When patients do not achieve satisfactory control of their tremor with non-medical or medical therapies and there is significant functional impairment, neuromodulation and other advanced therapies may be considered.

Video 1
Patient’s essential tremor stimulator turned off

Video 2
Patient’s essential tremor stimulator turned on


Surgical Lesion – Placing a surgical lesion in an area of the brain called the ventral intermediate thalamus (Vim) has been used to treat essential tremor for decades. Between 80 and 90 percent of patients have sustained benefit from this type of treatment. This procedure does not require leaving any permanent hardware in the body. Attempts to control tremor on both sides of the body using this procedure have led to an increased risk of developing speech problems, thus limiting its usefulness.

Deep Brain Stimulation (DBS) – A safer option for bilateral treatment is deep brain stimulation (DBS), which stimulates the brain at high frequencies. An advantage of DBS is that it is reversible and controllable. This allows physicians to adjust the stimulator for maximum benefit and fewest side effects. One disadvantage is that it requires surgical implantation of permanent hardware.

Preoperative Assessment
All patients considering DBS to treat their symptoms are evaluated by a neurologist on our team. During this evaluation, the physician decides whether the medications the patient is taking are appropriate and optimized, or whether less invasive treatments are available as alternatives. A neuropsychological evaluation is typically performed to assess for cognitive strengths and weaknesses that may affect surgical candidacy.  Medical clearance through the patient's internist may be required prior to scheduling surgery. A neurosurgeon from our team then evaluates the risks and benefits of the surgery in the context of each patient’s needs. 

The Implanted System
The system consists of one or two electrode(s) that goes/go into the brain, a connecting cable, and the "neurostimulator" which contains electronic circuitry as well as a battery. The entire system is implanted completely under the skin. The physician and patient each have a programmer that can communicate with the device through the skin.

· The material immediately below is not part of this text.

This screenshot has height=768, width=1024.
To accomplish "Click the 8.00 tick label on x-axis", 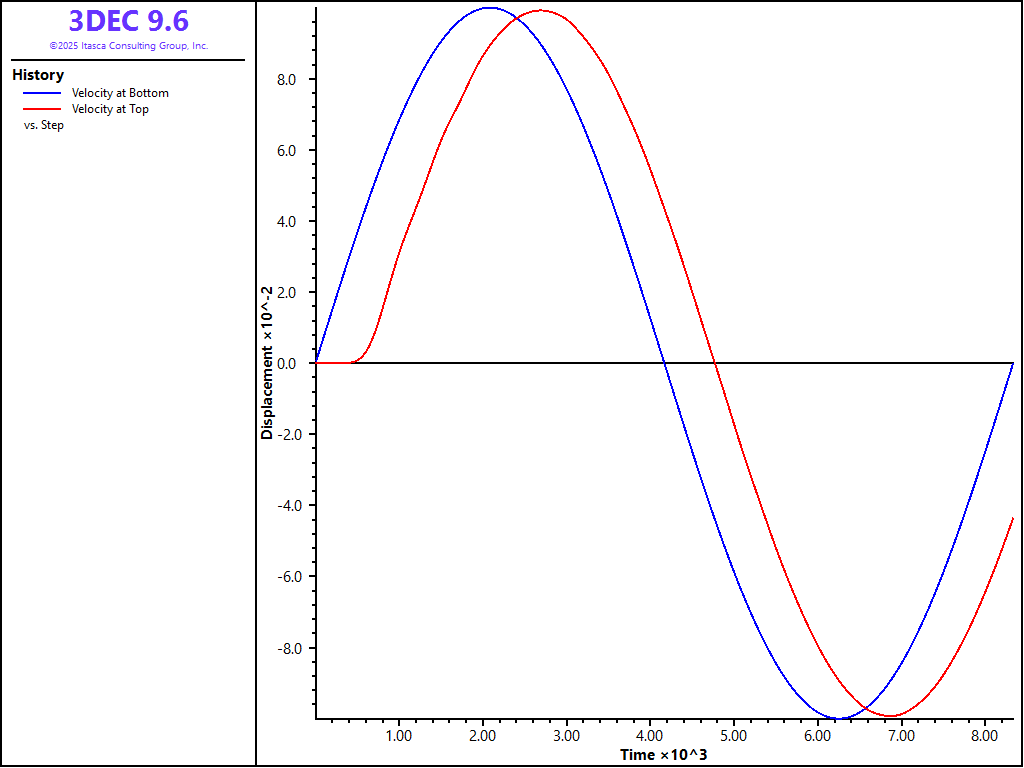I will 985,735.
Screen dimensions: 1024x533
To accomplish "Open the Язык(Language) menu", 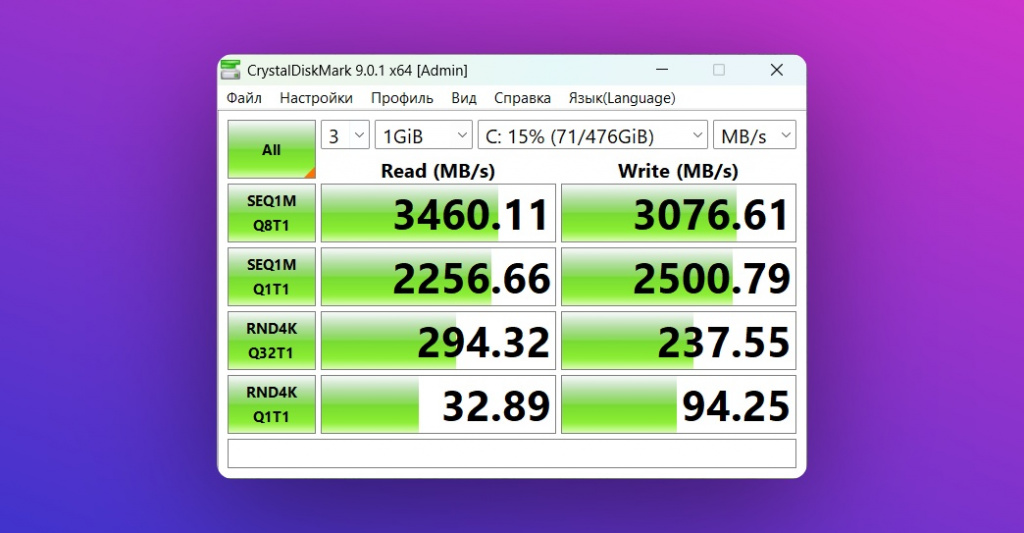I will 622,98.
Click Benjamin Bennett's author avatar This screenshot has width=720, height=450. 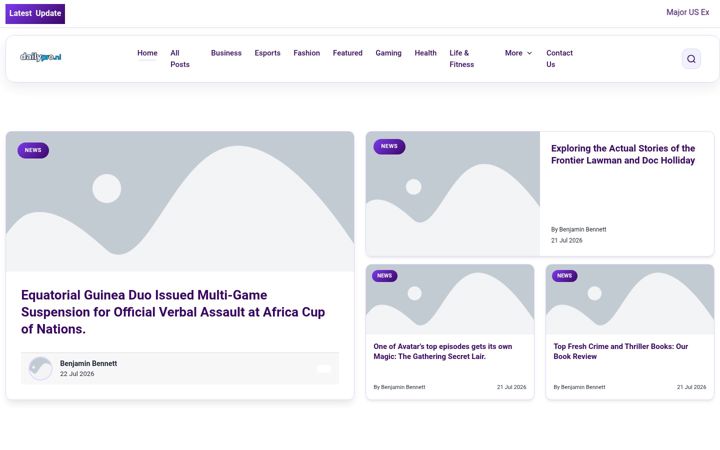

Programming of the Deep Brain Stimulator

Immediately following the surgery, there may be some benefit without the stimulator even being turned on. This is thought to be due to swelling around the tip of the implanted electrode. This effect can diminish over the following weeks to months.

Usually, the initial programming is done three to four weeks after the surgery. During the first session, which lasts a few hours, the doctor programs various parameters of stimulation (voltage, frequency of stimulator and which of the four electrodes are used). This process requires continuous feedback from the patient to determine if there are any side effects and to determine the best settings for tremor relief.
Patients typically return a few times over the next several months until the stimulator is programmed optimally. While programming may require more than one visit, most patients (80-90%) get very significant reduction in their tremor by the end of the process.